Socorristas internacionales terminan misión en Venezuela
Equipos de rescate de España y Países Bajos concluyeron su trabajo en La Guaira tras el reciente terremoto del 24 de junio. El despliegue iniciado con 74 especialistas buscó víctimas en las zonas más afectadas, pero la posibilidad de encontrar personas con vida se redujo al mínimo.
¿Por qué esto cambia el escenario?
La salida de estos equipos extranjeros marca un punto de inflexión. La respuesta internacional a la catástrofe se retira prematuramente mientras Venezuela sigue enfrentando daños estructurales y un sistema de emergencias cuyo nivel real queda en evidencia.

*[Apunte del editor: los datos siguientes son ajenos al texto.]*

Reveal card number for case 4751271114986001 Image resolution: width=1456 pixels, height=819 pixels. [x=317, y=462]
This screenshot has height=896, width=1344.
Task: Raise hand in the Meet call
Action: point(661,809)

La decisión de levantar operaciones se debe al estancamiento en las labores de búsqueda, pero lo que sigue es un país con infraestructuras críticas todavía vulnerables y recursos limitados para atender la crisis.
¿Qué viene después?
Con menos apoyo externo, la presión recae sobre las instituciones locales, en medio de un contexto donde la capacidad de respuesta sigue siendo incierta. Esta retirada puede afectar la rapidez y eficacia en las acciones de rescate, así como la atención a los damnificados. La pregunta es clara: ¿el Estado venezolano está preparado para responder sin el respaldo que ahora se retira?